Pour répondre aux multiples enjeux du secteur, l’agriculture devra couvrir un champ de développement plus global. En termes de chiffres, le secteur contribue de 14% au PIB et de 40% à l’emploi.

La transformation numérique en agriculture

Les nouvelles technologies opèrent des changements dans tous les secteurs d’activités y compris l’agriculture. Ainsi, l’investissement dans l’innovation est l’une des solutions évoquées par les experts présents lors de ce forum. L’accent a donc été mis sur la nécessité d’investir davantage dans ce secteur estimant qu’il présente de multiples avantages sur le terrain pour les agriculteurs.

Ces technologies contribuent à stimuler la productivité agricole et participent à la réduction des émissions de carbone. Elles permettent entre autres aux agriculteurs d’acquérir l’information nécessaire pour le développement de leurs projets et ce en fonction de leurs besoins.

Par ailleurs, le secteur public peut aider à faciliter l’adoption des nouvelles technologies tout en se focalisant sur celles qui auraient des effets positifs sur les petits exploitants agricoles, agriculteurs et les petites et moyennes entreprises.
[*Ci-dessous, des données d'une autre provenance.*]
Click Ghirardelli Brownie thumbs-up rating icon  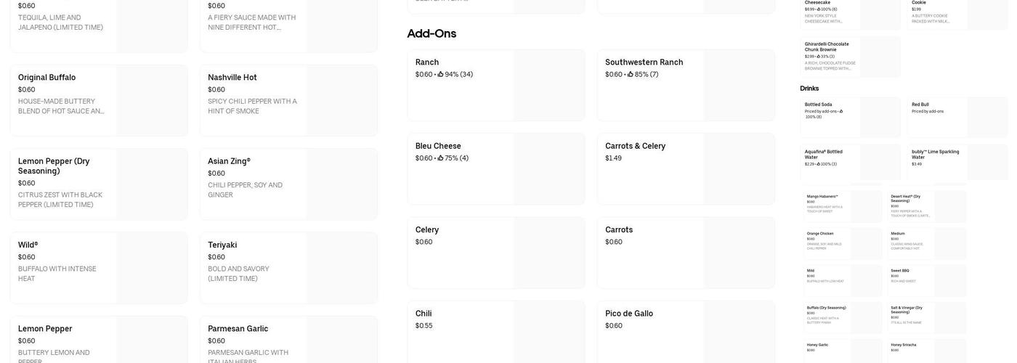(x=818, y=57)
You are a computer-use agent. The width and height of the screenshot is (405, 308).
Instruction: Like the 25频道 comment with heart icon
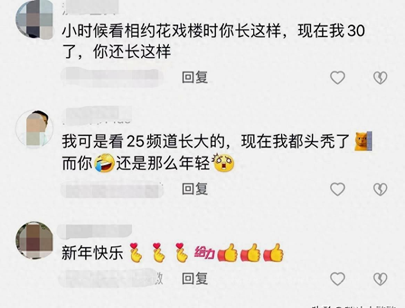pyautogui.click(x=338, y=189)
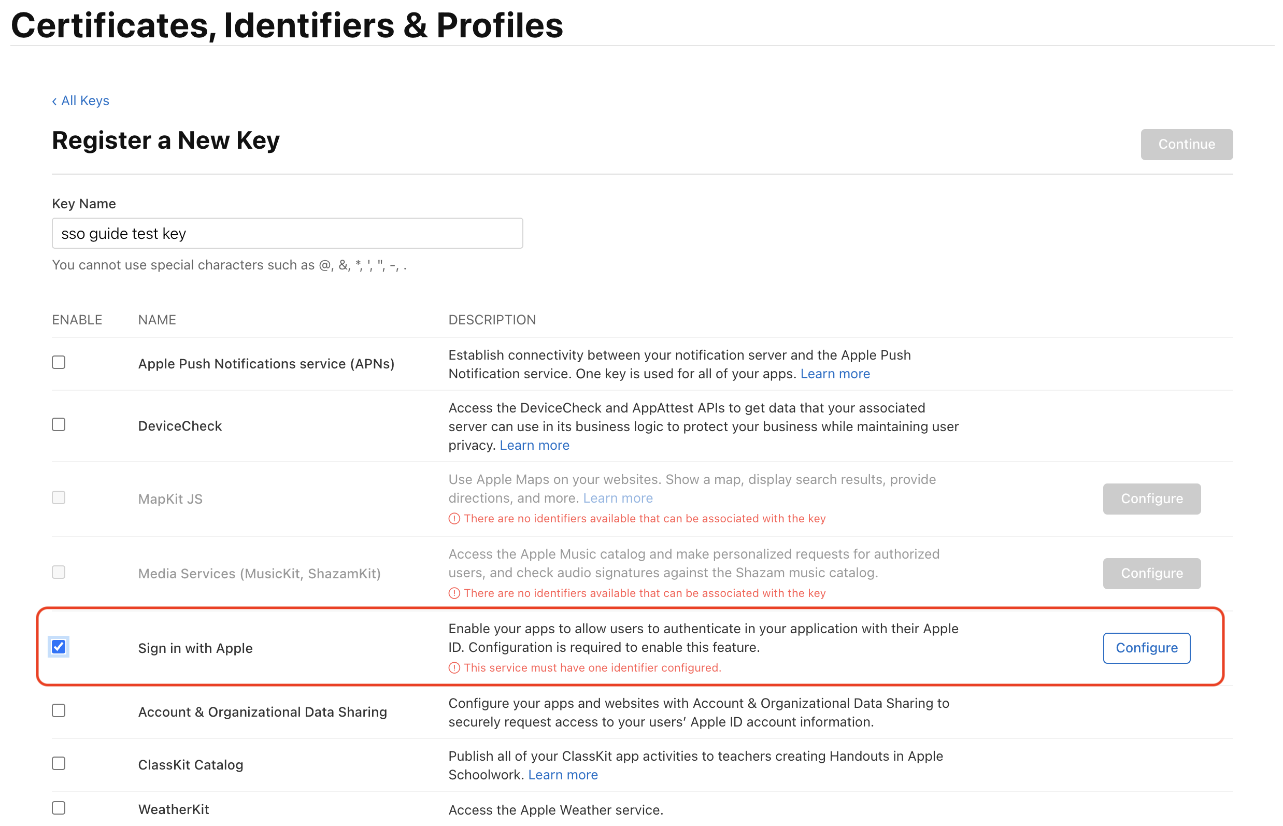Screen dimensions: 1283x826
Task: Enable the WeatherKit checkbox
Action: (x=58, y=808)
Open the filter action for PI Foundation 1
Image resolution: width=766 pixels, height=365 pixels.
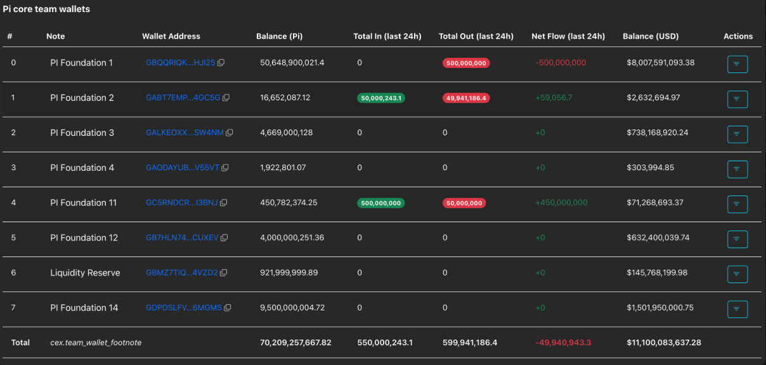[737, 64]
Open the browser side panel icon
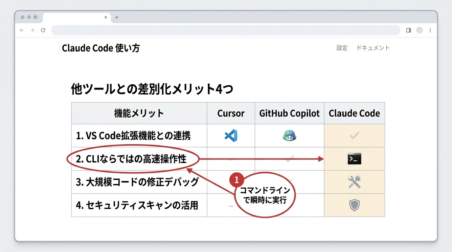The image size is (452, 252). pos(408,30)
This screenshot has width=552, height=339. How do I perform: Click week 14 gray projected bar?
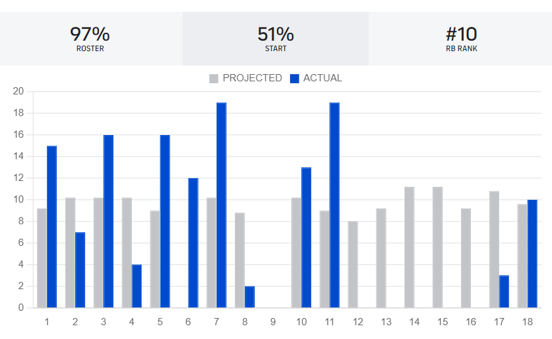[x=409, y=247]
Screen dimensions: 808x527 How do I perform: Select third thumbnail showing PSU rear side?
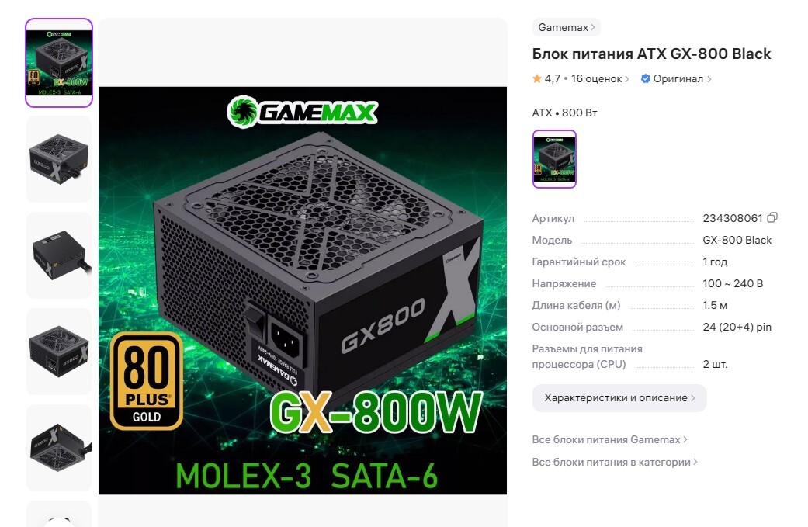point(59,255)
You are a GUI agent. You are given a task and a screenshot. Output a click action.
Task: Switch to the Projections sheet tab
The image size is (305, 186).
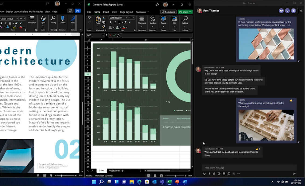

Partant de là, il est nécessaire de comprendre les différentes technologies et trouver des solutions aux obstacles freinant leur adoption, selon les experts de la Berd et de la FAO.

La BERD et la FAO s’engagent pour une agriculture durable et responsable

A l’ouverture de ce forum, Suma Chakrabarti, président de la Berd, a mis l’accent sur l’importance du leadership dans le domaine de l’agriculture soulignant que l’accroissement démographique et la hausse des revenus devraient générer, selon les prévisions, une progression de 50% de la demande de produits alimentaires d’ici 2050.

«Notre stratégie pour les agro-industries, qui prendra effet l’an prochain et se poursuivra jusqu’en 2023, constitue un élément de réponse à ces défis», précise-t-il. Le président de la Berd a expliqué que jusqu’à présent les investissements de la banque ont largement dépassé 11 milliards d’euros. En six ans de présence au Maroc, la Berd a signé huit projets liés aux agro-industries, tous dans le secteur privé. De son côté, Daniel Gustafson, directeur général adjoint de la FAO, s’est arrêté sur «l’expérience pionnière du Maroc dans le domaine» indiquant qu’elle pourrait être élargie à d’autres pays. 

Cette rencontre a été l’occasion de débattre de thématiques telles que le «Leadership mondial pour des investissements privés responsables dans l’agroalimentaire», «Investir de manière responsable au-delà des frontières: le point de vue du secteur privé», ou encore la  «Gestion des risques dans l’agroalimentaire».